But what is social about social housing? Social implies collective co-existence yet the policy landscape risks dividing communities rather than creating cohesion. Housing is a generational issue. The impact of decisions made can last much longer than the policies that drove them creating legacy issues for future communities.
The contemporary government rhetoric is that home ownership is ‘aspirational’. In a déjà vu of the 1980s, social housing is again at the centre of government policy. The Government is pushing ahead with right-to-buy legislation, a policy that arguably makes strange bedfellows with the bedroom tax and welfare reform; one hand of government gives discounted deals to some fortunate social housing tenants, while the other hand forces costs up for the less lucky.
The right-to-buy policy of the 1980s changed the housing market and public attitudes. Council tenants with the means to buy bought discounted properties while the least affluent stayed in council housing. The social mix was diluted and changing public attitudes led to a stigmatisation of social housing tenants. Houses, at least for some, became assets not homes and the accelerating buy-to-let private market saw property and profits entwine in the market and the public consciousness.
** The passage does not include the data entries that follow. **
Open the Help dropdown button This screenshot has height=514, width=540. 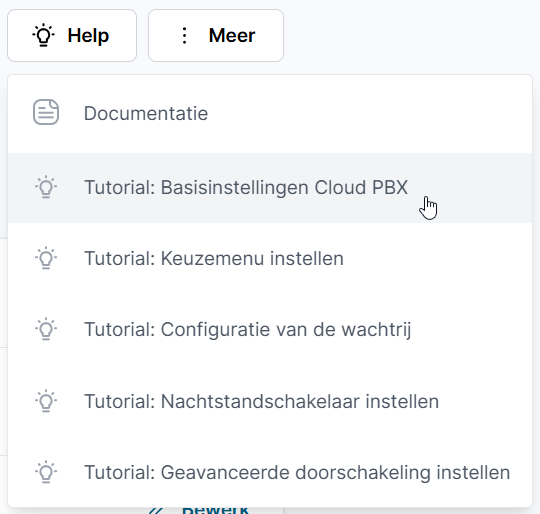[72, 35]
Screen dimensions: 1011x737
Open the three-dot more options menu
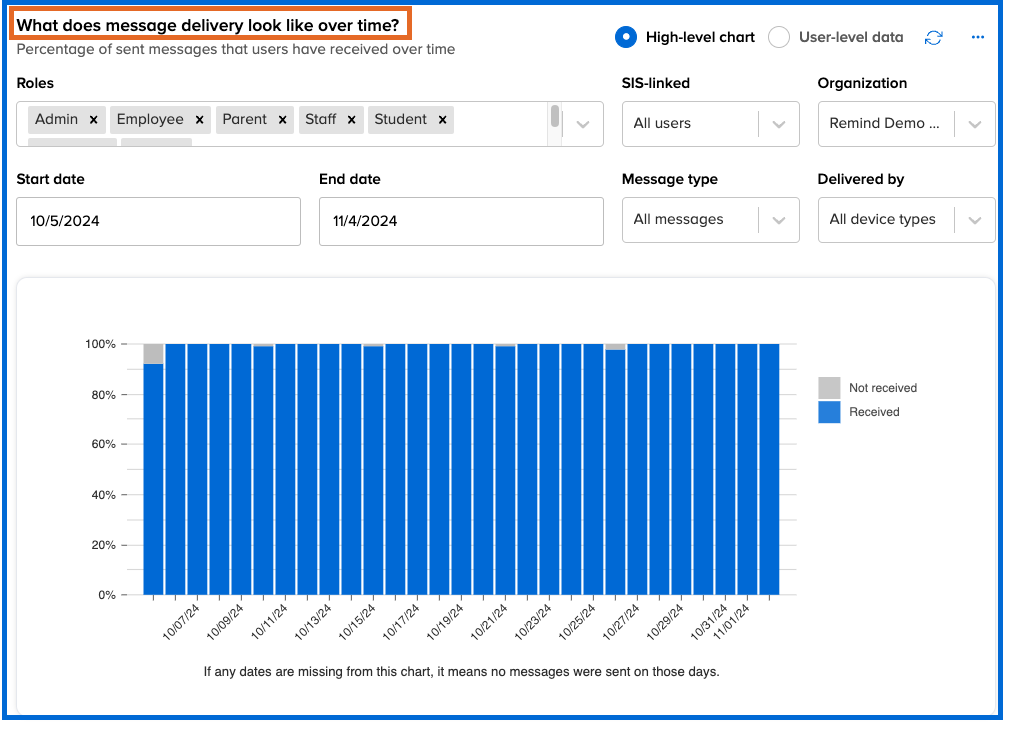(978, 37)
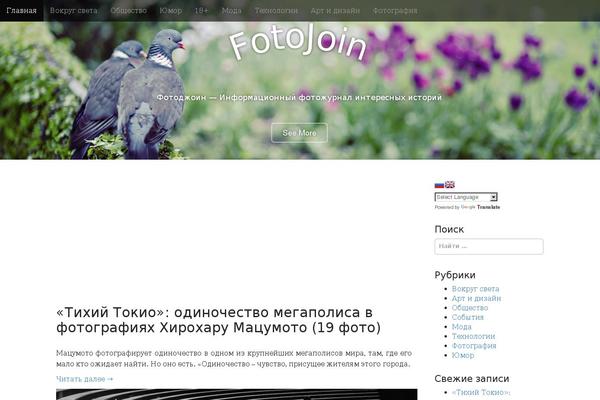Select Юмор in the top navigation
This screenshot has width=600, height=400.
click(x=171, y=11)
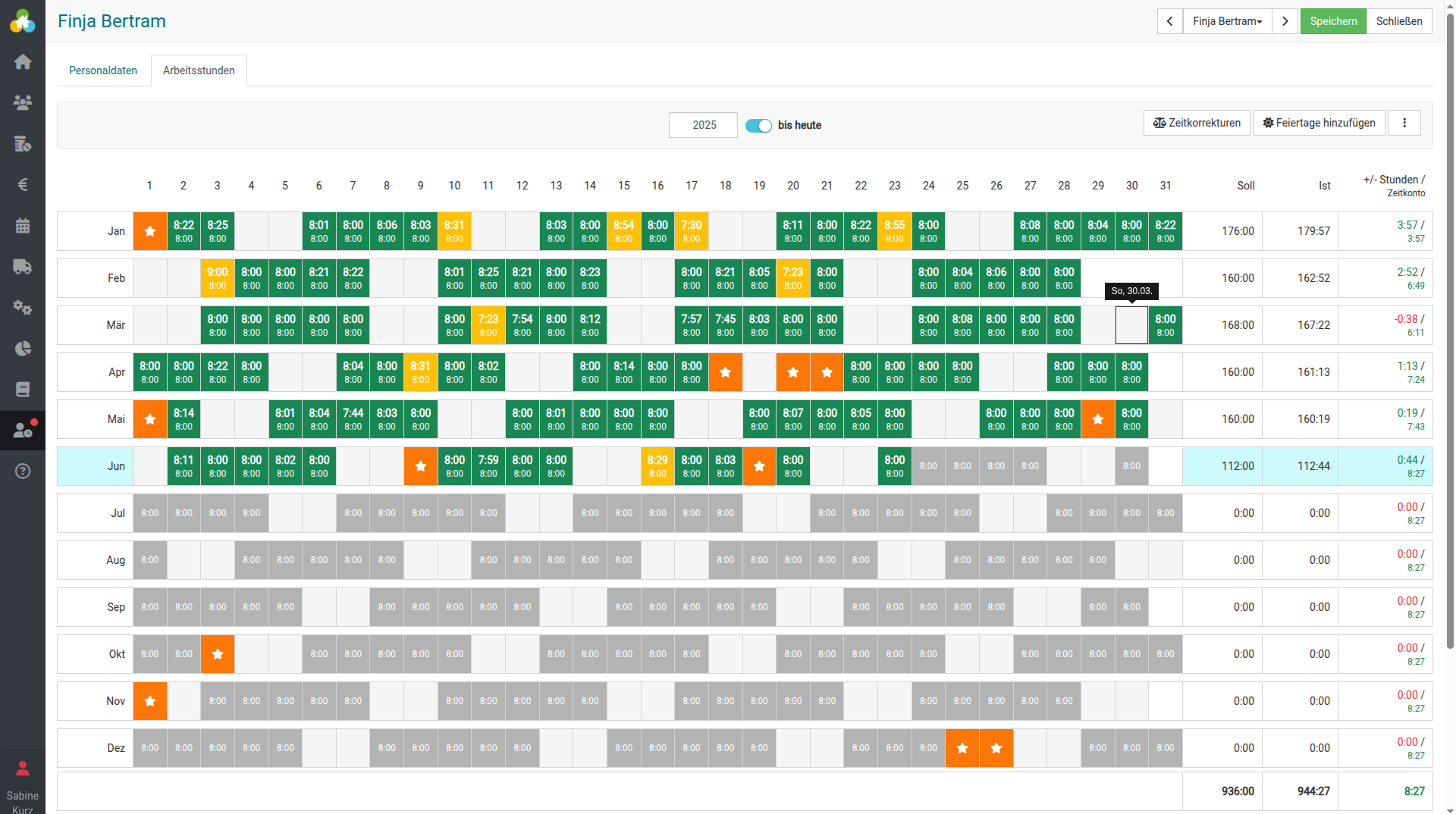Click Feiertage hinzufügen button

pyautogui.click(x=1319, y=123)
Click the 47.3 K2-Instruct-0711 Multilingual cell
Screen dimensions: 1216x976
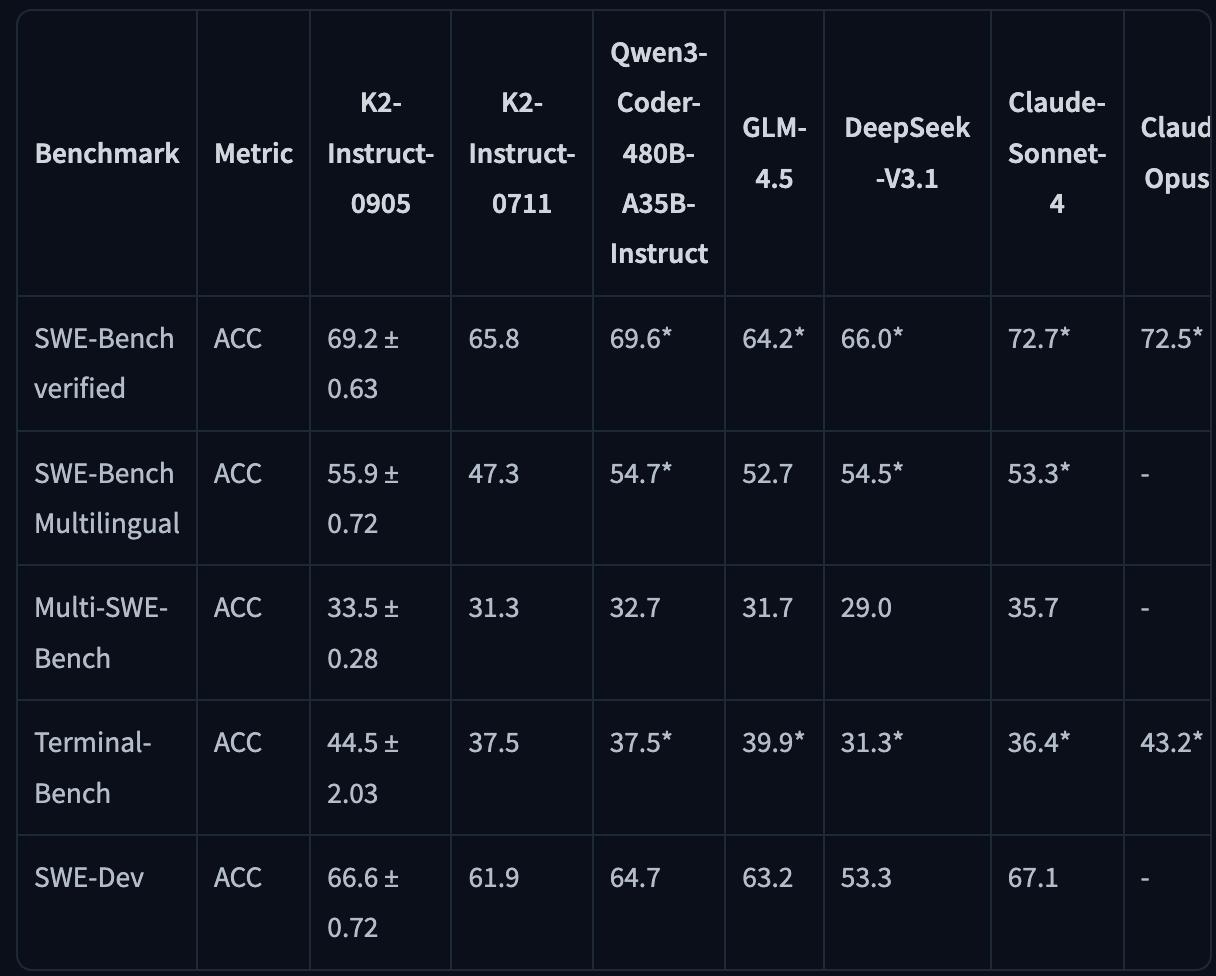[493, 473]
Welfare reform continues to impact attitudes towards social housing. Universal Credit changes the relationship between tenant and provider as benefits are paid directly to individuals who are responsible for paying their rent. Previously the government paid housing benefit direct to housing associations. In 2013 English housing associations funded £750M of community projects including debt advice, employment schemes, improving public health and providing community spaces. Tenants not benefitting directly from these initiatives, particularly when money is tight, might question their value as the costs from their own pockets are now much more visible. Welfare reform may create individual responsibility but this can be at the cost of community thinking.
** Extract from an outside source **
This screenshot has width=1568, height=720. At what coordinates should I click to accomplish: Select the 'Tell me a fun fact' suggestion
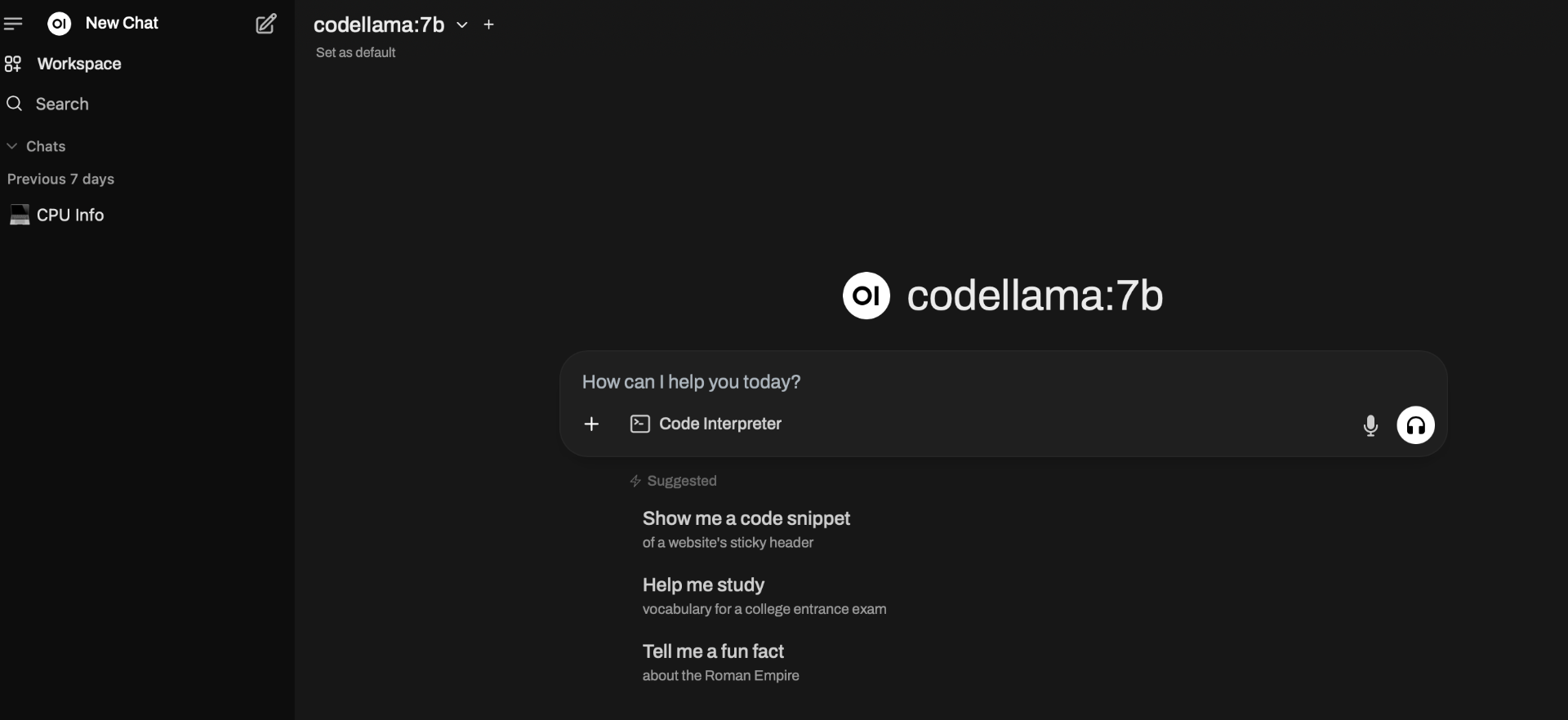click(720, 662)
Perhaps understandably, the rhetoric of home ownership as aspiration is unchallenged by all political parties as none want to be seen as non-aspirational. Given the wide-ranging services provided by housing associations to their tenants, home ownership could be a difficult transition though if their support network is lost. Home ownership doesn’t help social mobility either. Houses are static so it can keep people wedded to a locality that may have restricted employment opportunities and transport infrastructure.
The real winner
Arguably, the real winner in house ownership is the Government. It receives revenue through stamp duty, capital gains tax, inheritance tax, plus homeowners have to sell their property to pay for residential care when they get older. Home ownership also dampens the energy for strike action and industrial disputes as people have got more to lose. That is not to say that home ownership should be discouraged; rather, we should encourage a balanced social mix of housing provision and owner-occupier models that are appropriate for our communities now and for future generations. Housing policy should accommodate peoples’ aspirations not dictate our aspirations.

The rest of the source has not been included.